In contrast, working with the right partner enables payers/providers to bring nurse triage services to market quickly. The technology will already be in place, the staff already hired and trained and reporting will already be enabled. With a minimum of behind-the-scenes work, the nurse triage service can begin answering member/patient questions and delivering an outstanding customer experience almost immediately.
Selecting the Right Partner
If the organization decides it would rather partner for nurse triage services than build them in-house, it is important to proceed with caution. Sometimes general call centers looking to expand their footprint will offer nurse triage services without understanding everything that is involved. This approach creates all types of risk, from poor advice that adversely affects the health of members/patients to inadequate systems that don’t meet Health Insurance Portability and Accountability Act (HIPAA) and other healthcare industry standards for safeguarding protected health information (PHI). The last thing any payer or provider needs is a data breach when the original intention was to drive member/patient satisfaction.
A good nurse triage partner must:
- Create trust. Trust in the knowledge and expertise of their staff, trust in their abilities to safeguard PHI, and trust that they are going to run the payer’s/provider’s business as if it were their own. Organizations are essentially handing their members/patients to these partners, so if there are any concerns they are probably not the right partner.
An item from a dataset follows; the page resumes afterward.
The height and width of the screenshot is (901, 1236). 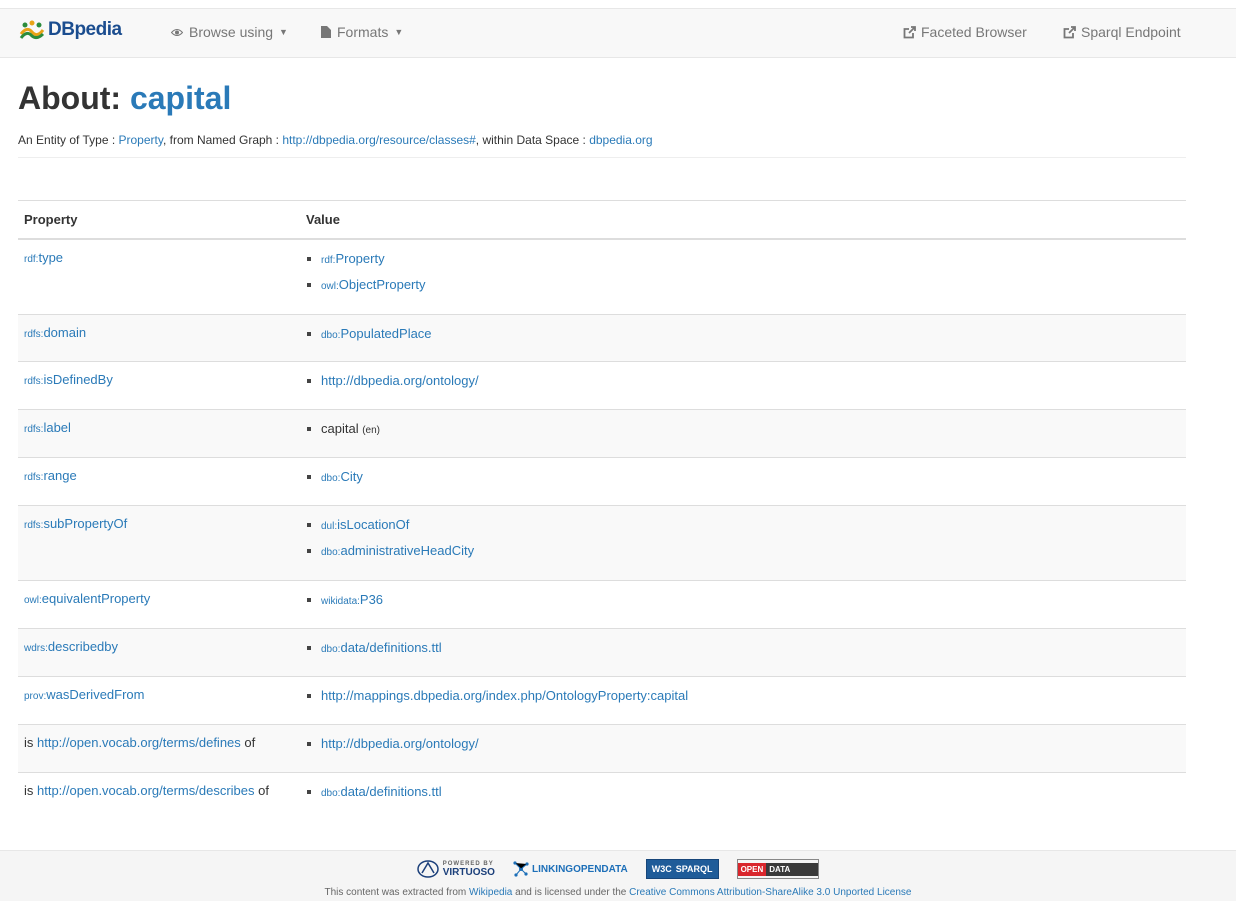 I want to click on virtuoso-logo: POWERED BY VIRTUOSO, so click(x=456, y=869). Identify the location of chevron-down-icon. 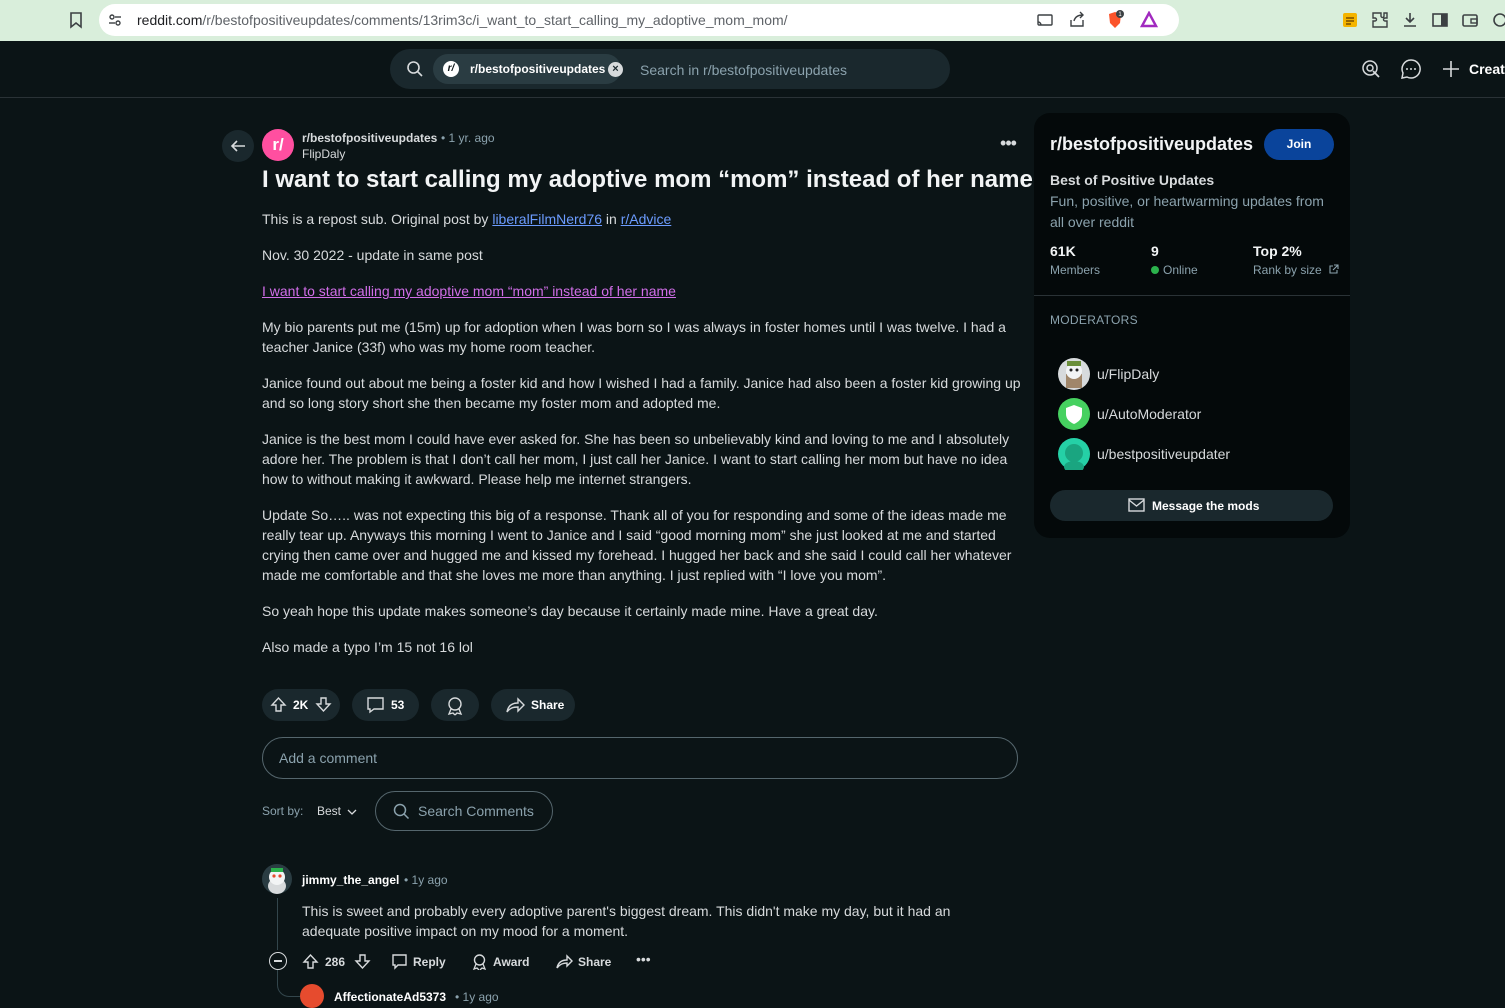
(352, 812).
- Have clinical experience. There is no getting around this one, no matter how attractive the pricing may be or how many promises are made. Members/patients want to speak with a healthcare expert rather than with someone who is merely following a script. (Think about the typical consumer tech support experience.) Members/patients need advice from clinical professionals who can deliver real guidance, not add to the frustration and confusion. Before signing an agreement, look at their hiring profiles and see who they have on staff and/or plan to bring in. Do they have clinical degrees and/or certifications? Do they have field experience? If not, that should be a huge red flag.
- Communicate effectively and transparently. Receiving regular reports is important, especially during the initial transition period. But the real key is having transparency into the partner’s operation so payers and providers can check at any time to ensure everything is up to their standards. This same transparency is critical given the never-ending changes to regulations as well as evidence-based medicine. Payers and providers want to be sure they’re meeting all requirements and that their nurse triage service is keeping up with the latest standards for care.
- Be dedicated to constant improvement. It’s easy to fall into a pattern of meeting minimum standards. But customer satisfaction is driven on excellence. The partner should always be looking for ways to improve quality, reduce costs, and improve the member/patient experience.
One of the consequences of the ACA, social media, and the general consumerization of healthcare has been a need to meet the same 24/7 customer service expectations as other industries. This focus is only expected to increase in the coming years.
Implementing a nurse triage service can help payers and providers address this need while managing members/patients more effectively, improving revenue, building a more positive reputation and driving down costs. That’s a lot of value from one simple investment.